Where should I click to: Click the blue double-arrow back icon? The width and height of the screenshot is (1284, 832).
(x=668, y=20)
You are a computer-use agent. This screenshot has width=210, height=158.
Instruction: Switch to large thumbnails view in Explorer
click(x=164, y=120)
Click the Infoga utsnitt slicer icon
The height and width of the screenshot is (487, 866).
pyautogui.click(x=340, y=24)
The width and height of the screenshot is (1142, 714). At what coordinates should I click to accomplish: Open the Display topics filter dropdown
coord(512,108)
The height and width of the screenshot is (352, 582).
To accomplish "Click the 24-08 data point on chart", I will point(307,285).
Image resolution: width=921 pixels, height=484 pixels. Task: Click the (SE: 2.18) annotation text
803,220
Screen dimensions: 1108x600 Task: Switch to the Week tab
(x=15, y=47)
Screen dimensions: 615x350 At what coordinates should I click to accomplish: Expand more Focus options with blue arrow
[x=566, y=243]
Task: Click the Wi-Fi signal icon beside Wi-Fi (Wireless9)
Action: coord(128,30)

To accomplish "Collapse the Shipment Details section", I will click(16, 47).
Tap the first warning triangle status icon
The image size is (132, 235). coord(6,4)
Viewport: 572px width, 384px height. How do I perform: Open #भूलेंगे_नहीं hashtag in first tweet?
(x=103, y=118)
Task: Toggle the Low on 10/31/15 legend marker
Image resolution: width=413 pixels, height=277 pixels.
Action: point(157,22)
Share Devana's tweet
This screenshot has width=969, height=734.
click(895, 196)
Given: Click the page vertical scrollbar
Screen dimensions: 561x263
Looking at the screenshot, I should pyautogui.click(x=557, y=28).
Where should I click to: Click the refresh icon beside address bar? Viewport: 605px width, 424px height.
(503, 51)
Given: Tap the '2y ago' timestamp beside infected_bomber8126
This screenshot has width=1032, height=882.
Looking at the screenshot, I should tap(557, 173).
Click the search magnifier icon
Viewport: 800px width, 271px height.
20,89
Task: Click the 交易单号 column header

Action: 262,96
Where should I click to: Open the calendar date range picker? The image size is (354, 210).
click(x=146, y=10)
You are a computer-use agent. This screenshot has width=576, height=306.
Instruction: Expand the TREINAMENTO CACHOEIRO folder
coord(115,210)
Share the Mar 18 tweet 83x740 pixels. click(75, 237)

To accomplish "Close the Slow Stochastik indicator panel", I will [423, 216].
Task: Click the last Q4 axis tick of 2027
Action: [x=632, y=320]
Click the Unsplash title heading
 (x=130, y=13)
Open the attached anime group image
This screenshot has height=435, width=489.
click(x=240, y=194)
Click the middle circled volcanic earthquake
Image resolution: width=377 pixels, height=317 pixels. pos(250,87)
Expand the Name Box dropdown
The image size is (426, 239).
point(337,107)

# EXERCISE
Only lines that hold the string "agent" belong in the answer, so copy every one of them from the records.

# PROBLEM SOLUTION
You are a computer-use agent. This screenshot has width=210, height=158.
You are a computer-use agent. This screenshot has width=576, height=306.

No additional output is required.